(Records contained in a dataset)
------------------------------------------------
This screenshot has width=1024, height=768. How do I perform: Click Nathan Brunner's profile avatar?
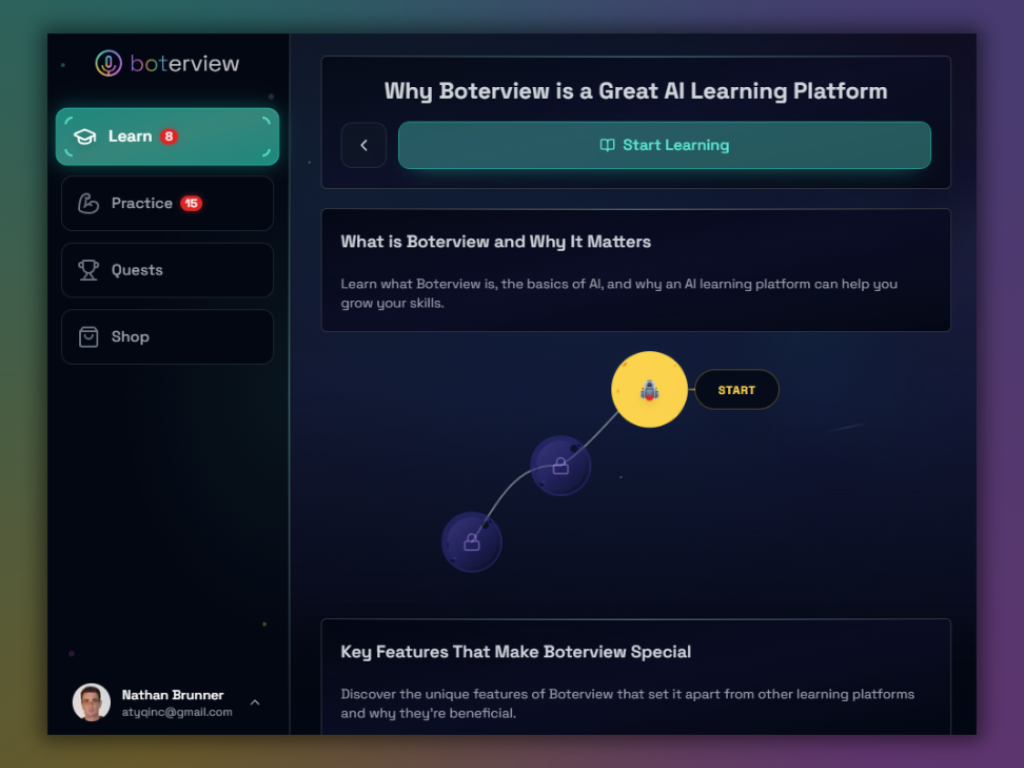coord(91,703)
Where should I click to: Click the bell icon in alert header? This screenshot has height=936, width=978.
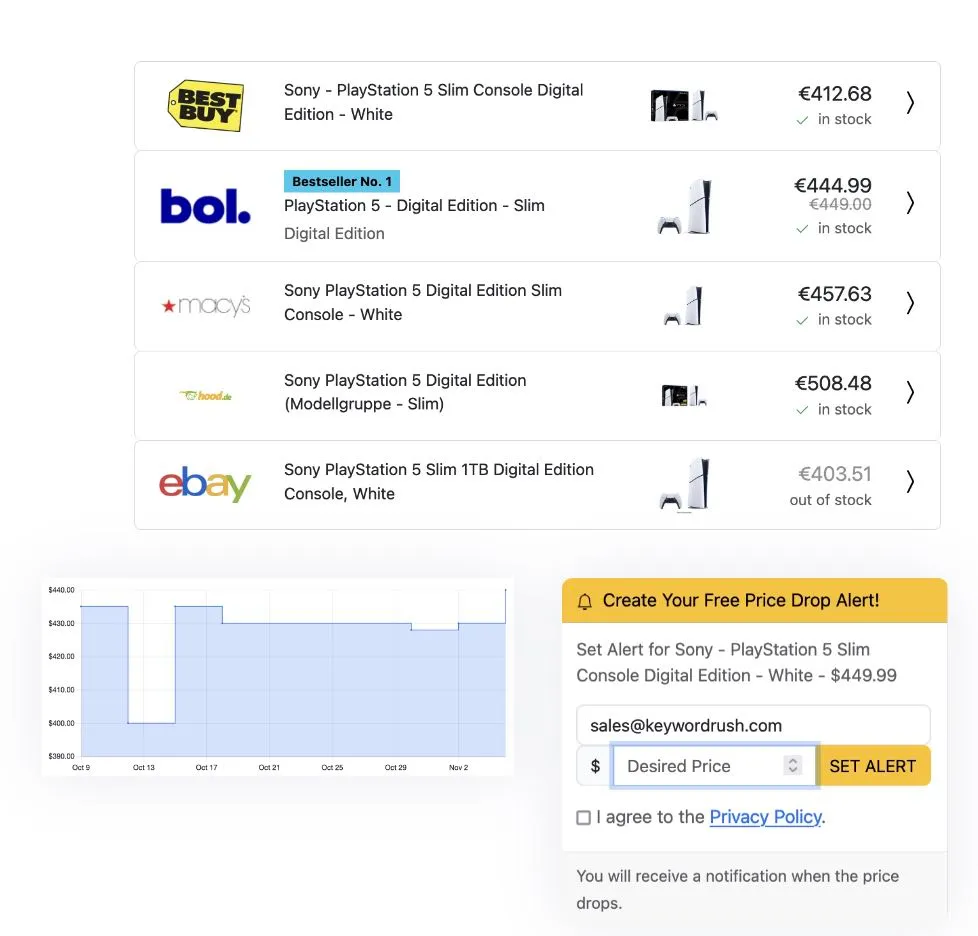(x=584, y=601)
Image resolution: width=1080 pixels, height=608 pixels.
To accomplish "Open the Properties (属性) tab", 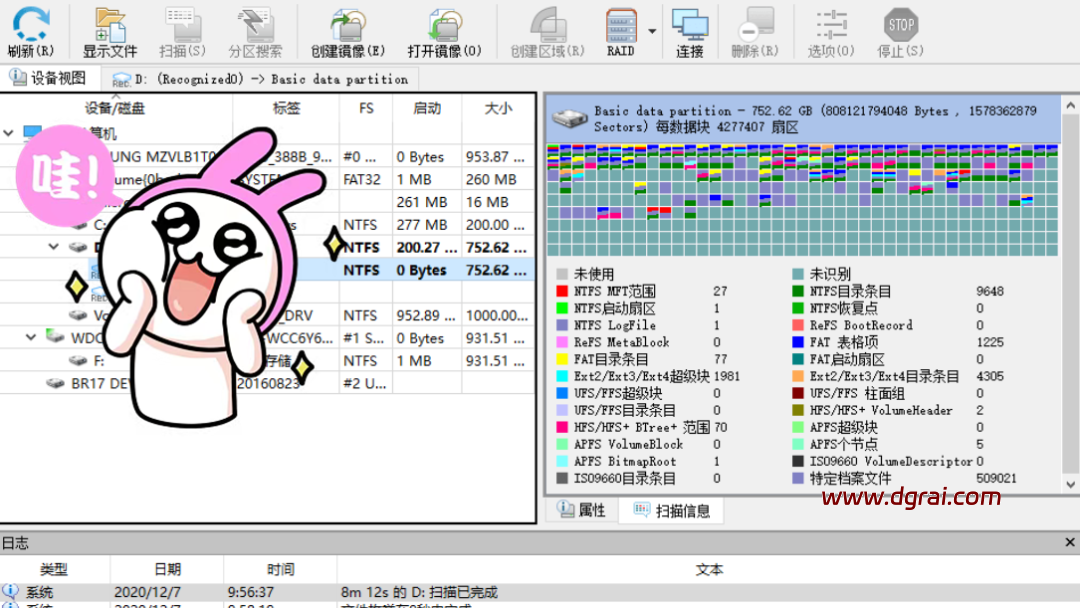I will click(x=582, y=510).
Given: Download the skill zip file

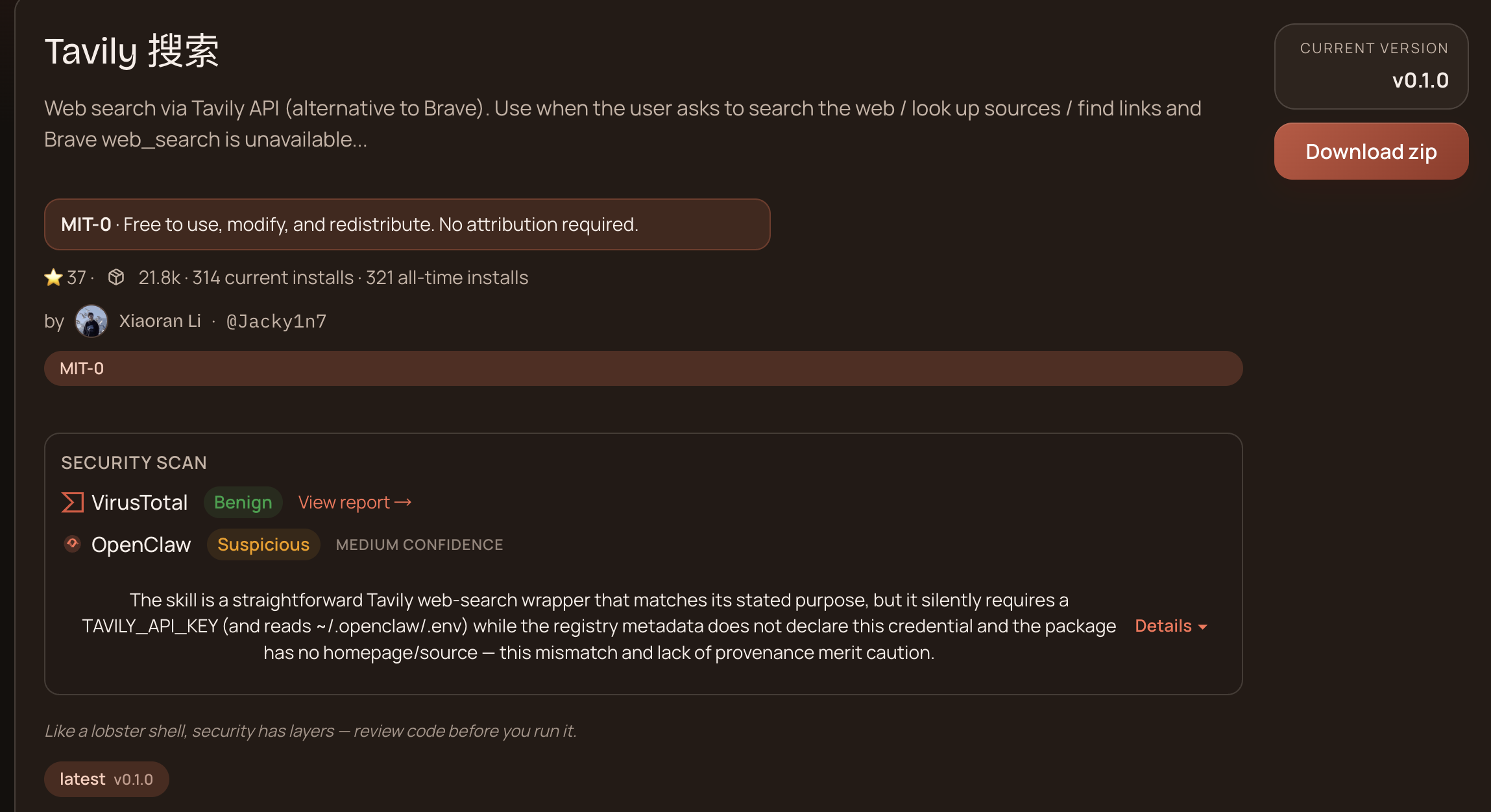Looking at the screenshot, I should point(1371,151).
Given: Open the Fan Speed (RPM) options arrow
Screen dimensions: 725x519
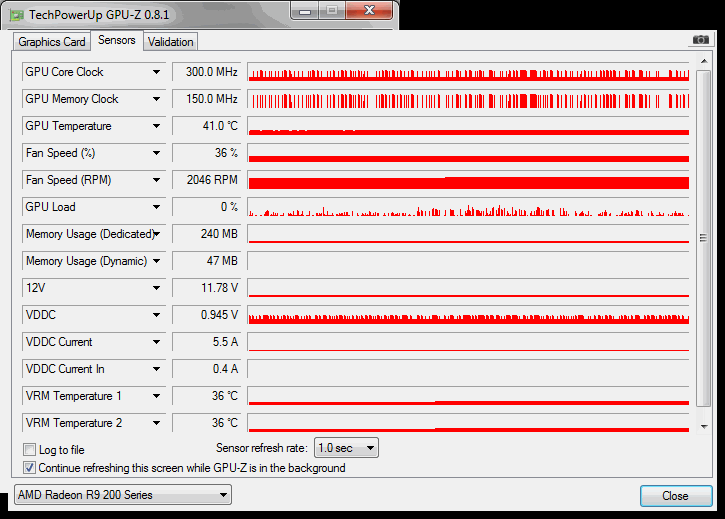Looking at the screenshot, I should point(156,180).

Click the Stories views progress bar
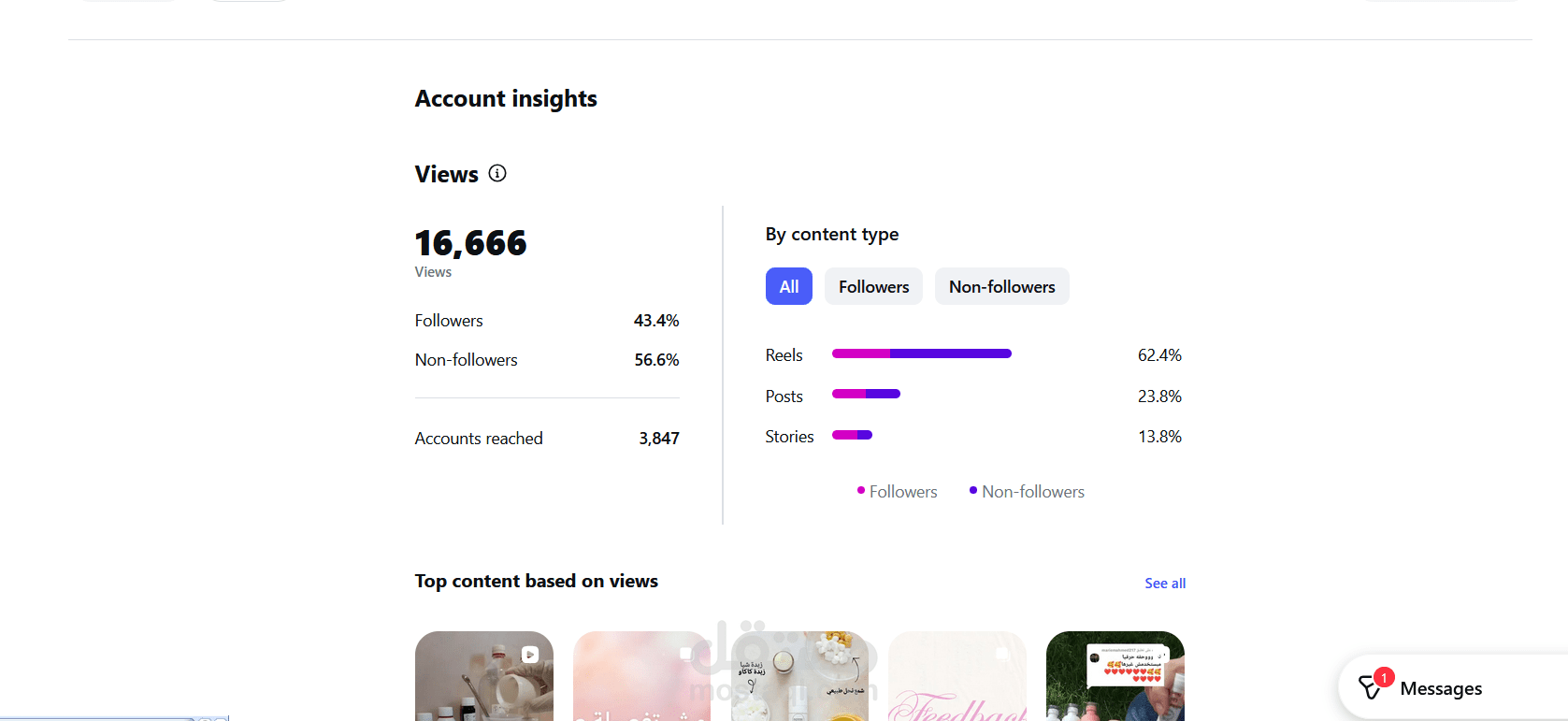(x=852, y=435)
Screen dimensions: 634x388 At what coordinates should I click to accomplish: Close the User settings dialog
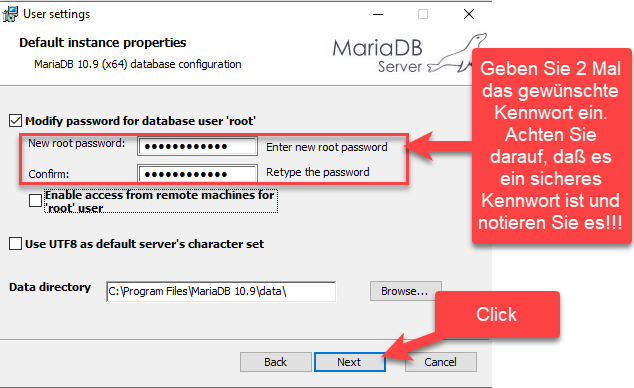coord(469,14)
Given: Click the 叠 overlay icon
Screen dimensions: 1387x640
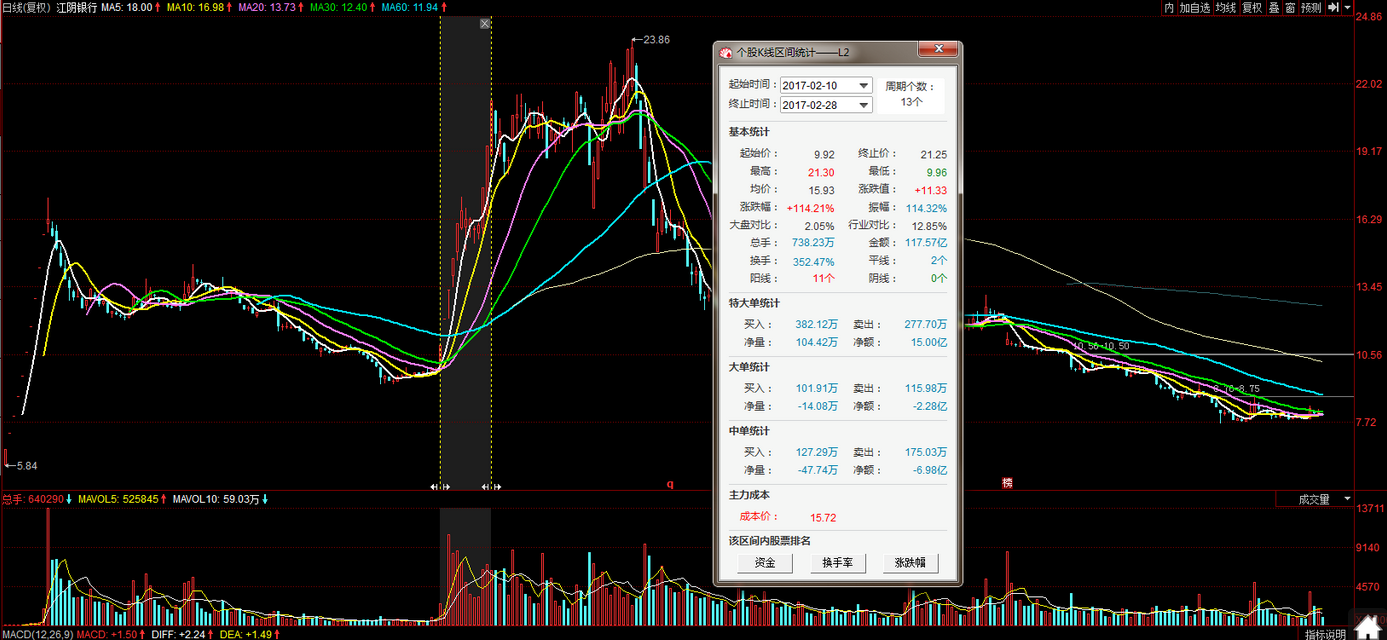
------------------------------------------------
**What you should do:** Starting with the first line of the data above and ending with the line containing "Image resolution: width=1080", please restate every line exactly, leaving images out.

**Your solution:**
This screenshot has width=1024, height=768. How do I perform: Click Nathan Brunner's profile avatar?
coord(91,703)
Where should I click to: Click the bell icon in alert header? This screenshot has height=936, width=978.
(x=584, y=601)
Image resolution: width=1080 pixels, height=608 pixels.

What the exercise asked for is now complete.